Airflow Deployments fail with Postgres connection errors after upgrade due to missing database name

  • Cause: The astronomer-bootstrap secret connection string does not include a database name suffix (for example, /main on AWS RDS or /postgres on AKS), causing connection failures. Verify the correct database name by logging in to your database.
  • Solution:
    • Patch the astronomer-bootstrap secret so connection ends with /<database_name>, then run a Helm upgrade.
    • The secret is in the astronomer namespace (or the namespace where you install APC).
    • In CP/DP mode, patch in both the Control Plane and Data Plane clusters.
$# Namespace where APC is installed
$NAMESPACE=astronomer
$# Database name suffix; for AWS the default database is usually "main", for AKS "postgres"
$DB_NAME=main
$
$# Read current connection string, append database name, and update the secret
$CURRENT=$(kubectl -n "$NAMESPACE" get secret astronomer-bootstrap -o jsonpath='{.data.connection}' | base64 -d)
$NEW="${CURRENT%/}/$DB_NAME"
$kubectl -n "$NAMESPACE" patch secret astronomer-bootstrap --type=merge -p "{\"data\":{\"connection\":\"$(printf '%s' "$NEW" | base64 -w0)\"}}"
$
$# Apply the update with a Helm upgrade
$helm upgrade -f values.yaml -n "$NAMESPACE" astronomer astronomer/astronomer

Houston migration fails due to duplicate workspace labels

  • Cause: The upgrade includes a migration that adds a unique constraint to the Workspace.label column. If your database contains workspaces with duplicate labels, the migration fails with Prisma error P3009. Once the migration is marked as failed, all subsequent migrations are blocked, preventing Houston from starting.

  • Symptoms: Houston database migration pods fail with Error: P3009 and the message migrate found failed migrations in the target database. Houston API and worker pods enter CrashLoopBackOff.

  • Solution:

    1. Connect to your Houston database and check for duplicate workspace labels:

      1SET search_path TO "houston$default";
      2SELECT label, COUNT(*) FROM "Workspace" GROUP BY label HAVING COUNT(*) > 1;
    2. Resolve the duplicates by renaming one of the workspace labels. Use the workspace ID as a suffix to guarantee uniqueness:

      1UPDATE "Workspace" SET label = label || '-' || id
      2WHERE id = '<workspace-id-to-rename>';
    3. Verify the failed migration did not partially apply by checking whether the unique constraint already exists:

      1SELECT constraint_name FROM information_schema.table_constraints
      2WHERE table_schema = 'houston$default'
      3 AND table_name = 'Workspace'
      4 AND constraint_type = 'UNIQUE';

      If the unique constraint on label is not present, delete the failed migration record so it can be retried. Back up your database before making this change.

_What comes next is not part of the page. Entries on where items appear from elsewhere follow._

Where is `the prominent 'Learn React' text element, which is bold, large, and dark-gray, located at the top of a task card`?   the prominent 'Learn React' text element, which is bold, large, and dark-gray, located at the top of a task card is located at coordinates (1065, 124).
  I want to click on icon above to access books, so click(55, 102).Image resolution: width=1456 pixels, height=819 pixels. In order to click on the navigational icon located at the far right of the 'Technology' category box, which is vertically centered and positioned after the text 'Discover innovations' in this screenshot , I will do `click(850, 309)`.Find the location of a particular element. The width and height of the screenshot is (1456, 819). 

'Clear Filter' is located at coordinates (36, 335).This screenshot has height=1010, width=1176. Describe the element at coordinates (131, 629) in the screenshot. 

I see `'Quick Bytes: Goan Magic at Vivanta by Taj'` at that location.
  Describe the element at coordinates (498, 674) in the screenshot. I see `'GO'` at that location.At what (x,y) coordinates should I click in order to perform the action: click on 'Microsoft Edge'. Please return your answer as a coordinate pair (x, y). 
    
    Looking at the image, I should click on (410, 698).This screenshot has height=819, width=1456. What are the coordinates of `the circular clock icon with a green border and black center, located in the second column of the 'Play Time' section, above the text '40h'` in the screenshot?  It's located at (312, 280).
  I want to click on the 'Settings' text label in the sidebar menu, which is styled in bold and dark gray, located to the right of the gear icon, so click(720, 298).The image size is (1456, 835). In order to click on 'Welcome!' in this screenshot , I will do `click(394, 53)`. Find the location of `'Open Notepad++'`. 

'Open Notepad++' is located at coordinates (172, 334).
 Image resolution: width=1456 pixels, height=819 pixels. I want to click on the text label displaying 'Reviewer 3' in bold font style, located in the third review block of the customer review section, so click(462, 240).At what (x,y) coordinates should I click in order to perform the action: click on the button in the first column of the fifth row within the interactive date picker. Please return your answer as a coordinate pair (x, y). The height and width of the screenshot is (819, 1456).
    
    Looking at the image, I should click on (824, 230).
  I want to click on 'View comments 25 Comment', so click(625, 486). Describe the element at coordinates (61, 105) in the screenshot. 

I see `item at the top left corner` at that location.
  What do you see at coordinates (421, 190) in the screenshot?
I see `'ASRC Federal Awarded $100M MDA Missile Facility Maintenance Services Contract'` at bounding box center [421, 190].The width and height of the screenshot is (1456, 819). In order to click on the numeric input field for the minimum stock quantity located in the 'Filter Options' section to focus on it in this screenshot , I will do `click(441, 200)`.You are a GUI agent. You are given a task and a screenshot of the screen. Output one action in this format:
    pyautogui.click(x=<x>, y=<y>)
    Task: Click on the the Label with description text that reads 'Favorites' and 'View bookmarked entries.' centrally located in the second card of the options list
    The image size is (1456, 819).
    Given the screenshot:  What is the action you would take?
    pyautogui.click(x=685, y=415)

      1DELETE FROM "houston$default"."_prisma_migrations"
      2 WHERE migration_name = '20250918072802_added_unique_constraint_to_ws_label';
    4. Re-run the Helm upgrade:

      $helm upgrade -f values.yaml -n astronomer astronomer astronomer/astronomer --version 1.0.x

Partially applied database migration

  • Cause: Prisma migration interrupted during the JetStream upgrade.
  • Solution:
    • Run migration manually:
    1npx prisma migrate deploy
    • Verify the Cluster and Deployment tables exist.